* **Brief**:
Produce an exact copy of the lines from the line that contains "Блог (865, 200)" to the end of the listing below.

* **Data listing**:
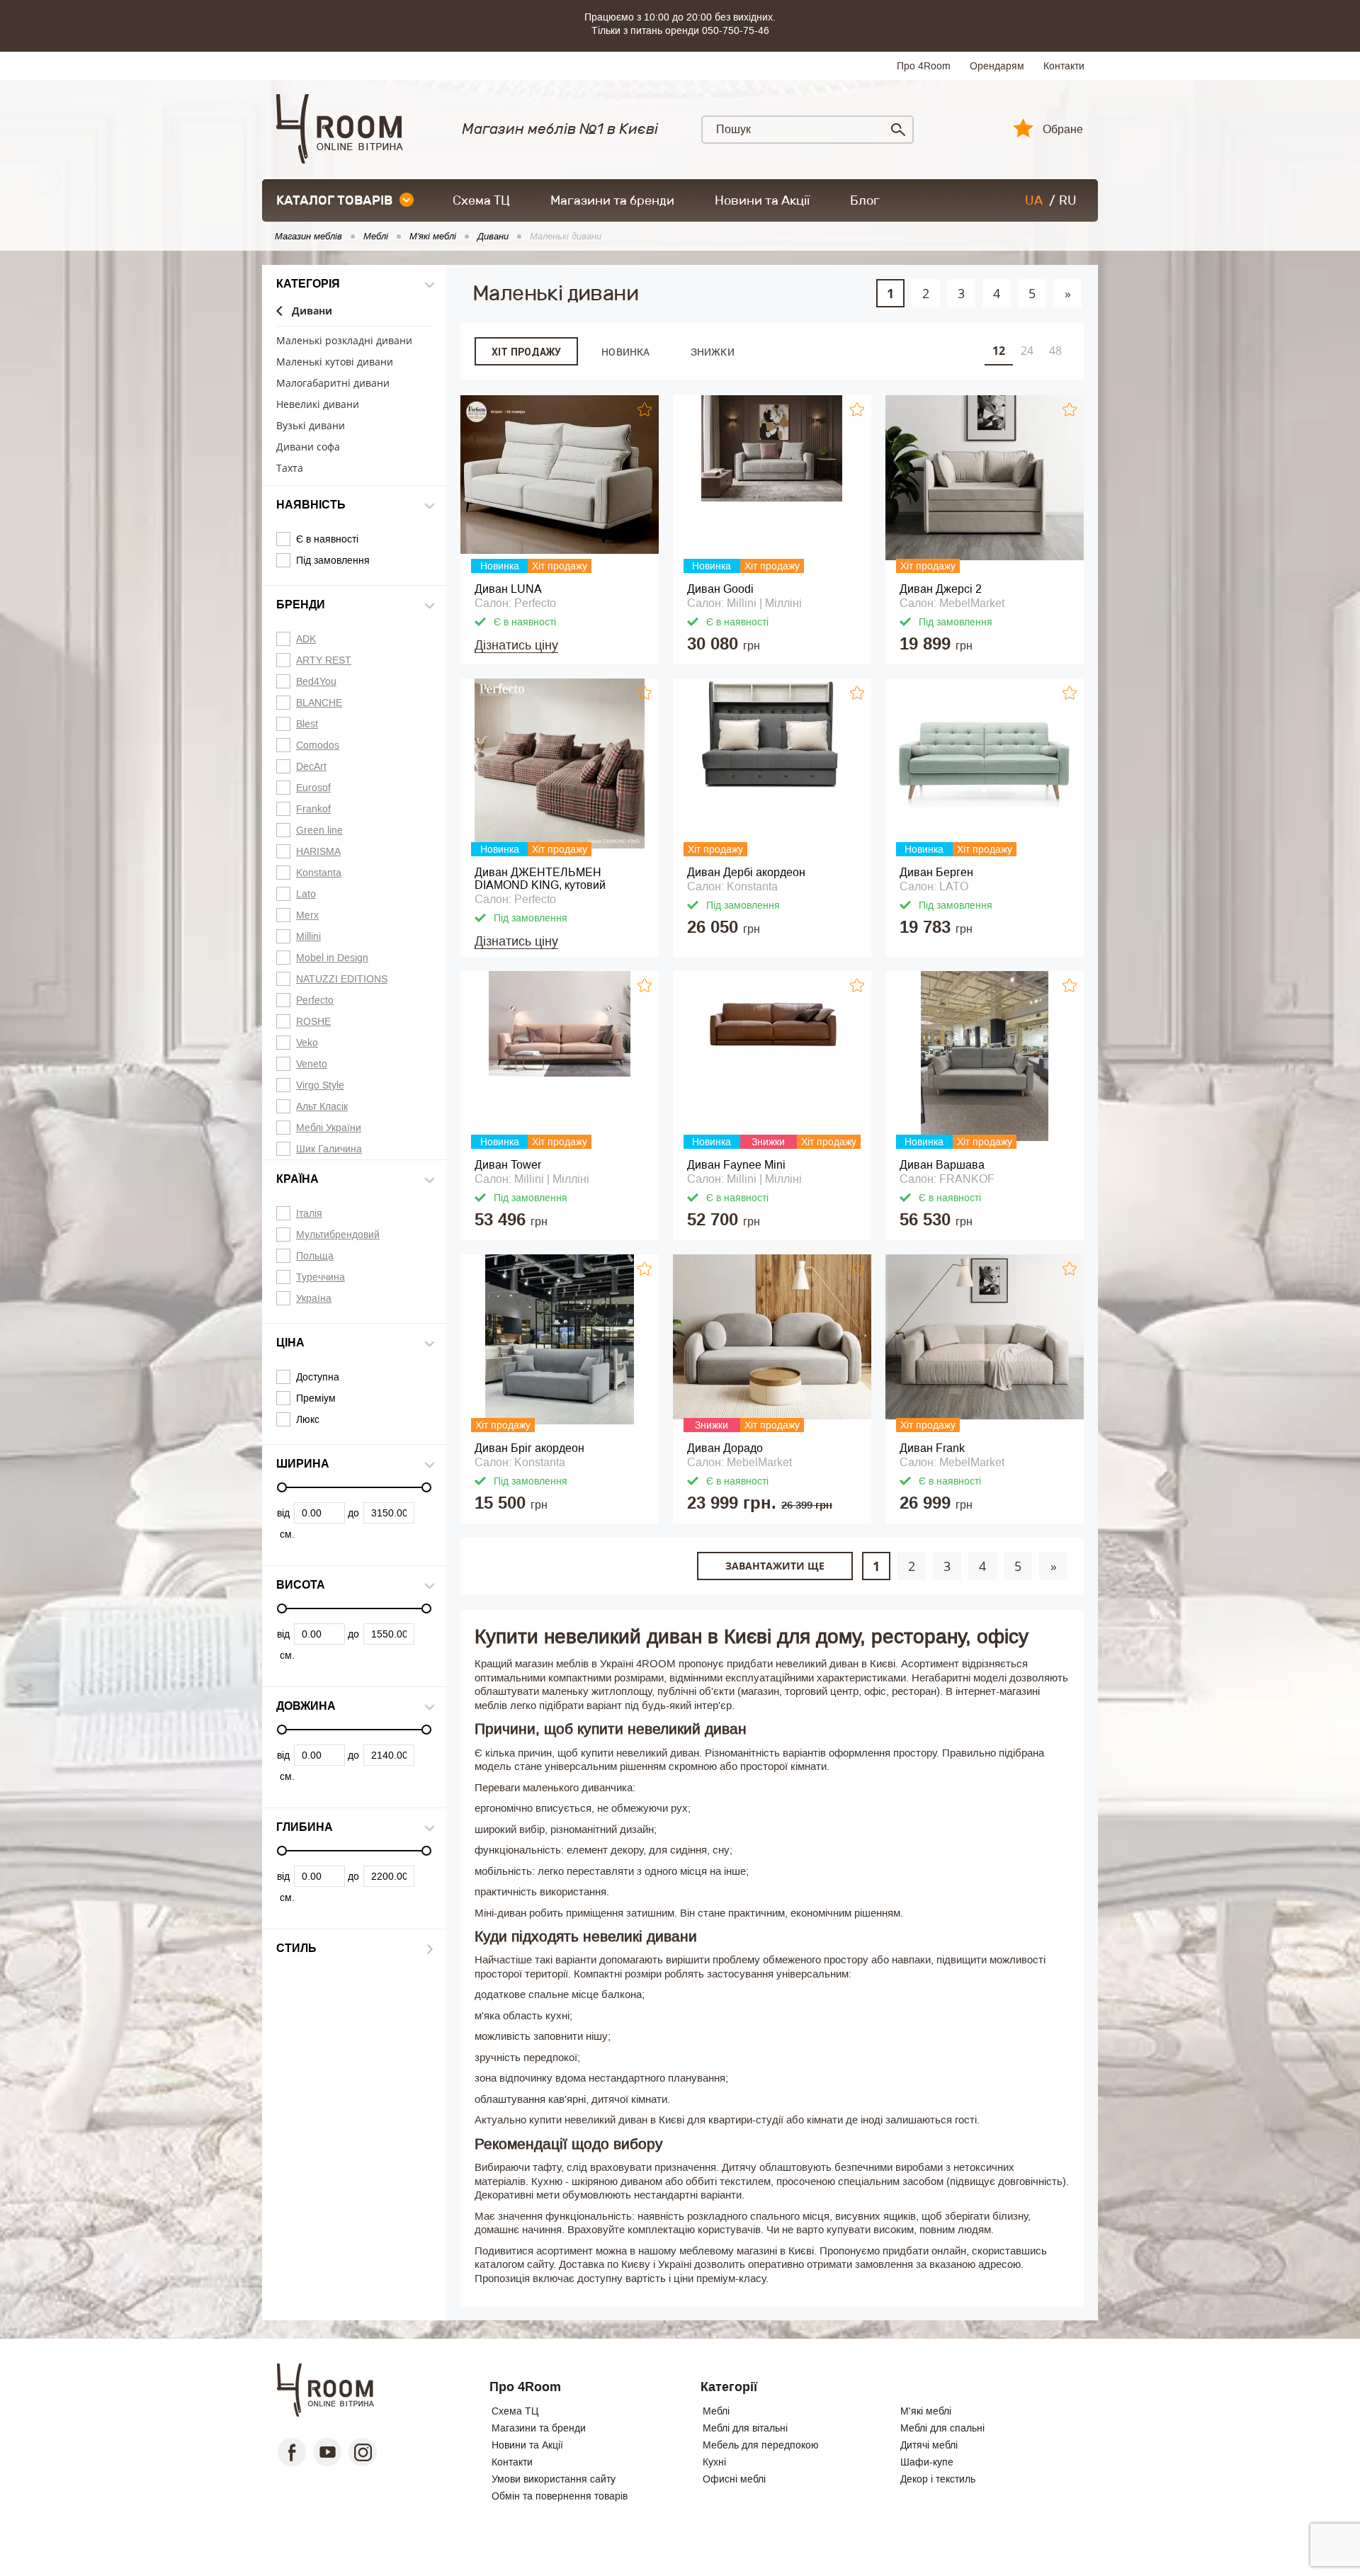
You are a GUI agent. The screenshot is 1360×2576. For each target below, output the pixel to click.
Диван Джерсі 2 (941, 589)
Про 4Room (924, 66)
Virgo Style (320, 1085)
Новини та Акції (762, 200)
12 (998, 350)
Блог (865, 200)
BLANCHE (319, 702)
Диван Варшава (942, 1165)
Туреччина (320, 1277)
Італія (309, 1213)
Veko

* **Exercise result**:
Блог (865, 200)
BLANCHE (319, 702)
Диван Варшава (942, 1165)
Туреччина (320, 1277)
Італія (309, 1213)
Veko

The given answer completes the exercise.